Since we will be matching some additional things that we don’t need, we can put parentheses around the part of the template that we want.
To match the two alternatives, we can create a group in parentheses and separate the alternatives with a vertical bar. Python regular expressions have a special designation for creating a group whose contents we do not want to save: (?:)
So, here is the pattern corresponding to the beginning of the word. Beginning of a line or space: (?:^|\s)
Here is an example of the end of a word. White space or end of line: `(?: \ S | $)

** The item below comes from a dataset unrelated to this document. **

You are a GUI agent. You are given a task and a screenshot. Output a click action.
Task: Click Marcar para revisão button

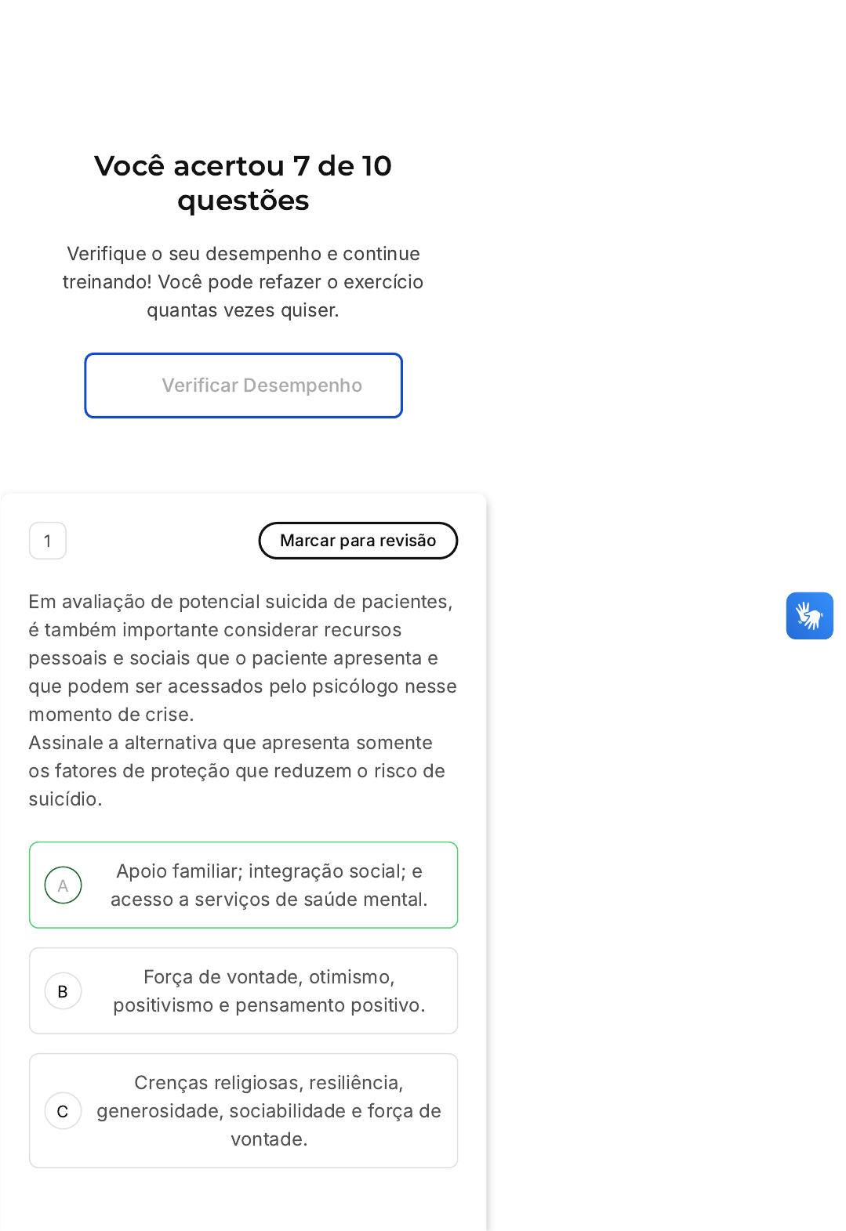pyautogui.click(x=358, y=541)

Putting it all together, here is our final template:
(?:^|\s)([ocat]+)(?:\s|$)
You can build it dynamically. You do not need to hard code it all.
import re s_pat_start = r'(?:^|\s)([' s_pat_end = r']+)(?:\s|$)' set_of_chars = get_the_chars_from_somewhere_I_do_not_care_where()
Now this in no way checks the correct words. If you have the following text:
This is sensible. This not: occo cttc
The sample I showed you will match occo and cttc , and these are not words. These are strings made only from the letters [ocat] , though.
So just do the same with Unicode strings. (If you are using Python 3.x, then all the strings are Unicode strings, so you go.) Put the Tamil characters in the character class and you will go well.
This has a confusing problem: re.findall() does not return all possible matches.
EDIT: Okay, I realized that bothers me.
We want our template to work with re.findall() so that you can collect all the words. But re.findall() finds only non-overlapping patterns. In my example, re.findall() returned only ['occo'] , not ['occo', 'cttc'] , as I expected ... but this is because my template matched the space after occo . The group of matches did not collect a space, but was matched anyway, and since re.findall() did not want a match between matches, the space was "used" and did not work for cttc .
The solution is to use a Python regular expression function that I have never used before: a special syntax that says "should not precede" or "should not be followed." The \S sequence matches any space without spaces, so we could use this. But punctuation is not a space, and I think we want punctuation to limit the word. There is also a special syntax: "must precede" or "must follow." So, I think the best we can do:
Build a string that means "match when a character class string is at the beginning of a string and is followed by a space, or when a character class string is preceded by white space characters and followed by a space, or when a character string is preceded by spaces and followed by the end of the string, or when the character class string is preceded by the beginning of the string and the end of the string follows.
Here is this pattern using ocat :
r'(?:^([ocat]+)(?=\s)|(?<=\s)([ocat]+)(?=\s)|(?<=\s)([ocat]+)$|^([ocat]+)$)'
I'm sorry, but I really think this is the best we can do and still work with re.findall() !
Actually this is less confusing in Python code:
import re NMGROUP_BEGIN = r'(?:'
So the crazy thing is that when we have alternative patterns that can match, re.findall() seems to return an empty string for alternatives that don't match. Therefore, we just need to filter the rows with a zero value according to our results:
import itertools as it raw_results = pat.findall(text) results = [s for s in it.chain(*raw_results) if s]
I suppose it would be a little confusing to just build four different templates, run re.findall() for each and combine the results together.
EDIT: Okay, here is the code to create four templates and each of them. I think this is an improvement.
import re WS_BEFORE = r'(?<=\s)'
EDIT: Well, here's a completely different approach. I like it best.
First, we compare all the words in the text. A word is defined as one or more characters that are not punctuation and are not spaces.
Then we use a filter to remove words from the above; we only save words that are made only of the characters we want.
import re import string
EDIT: now I don't like any of the above solutions; see another answer that uses \b for a better solution in Python.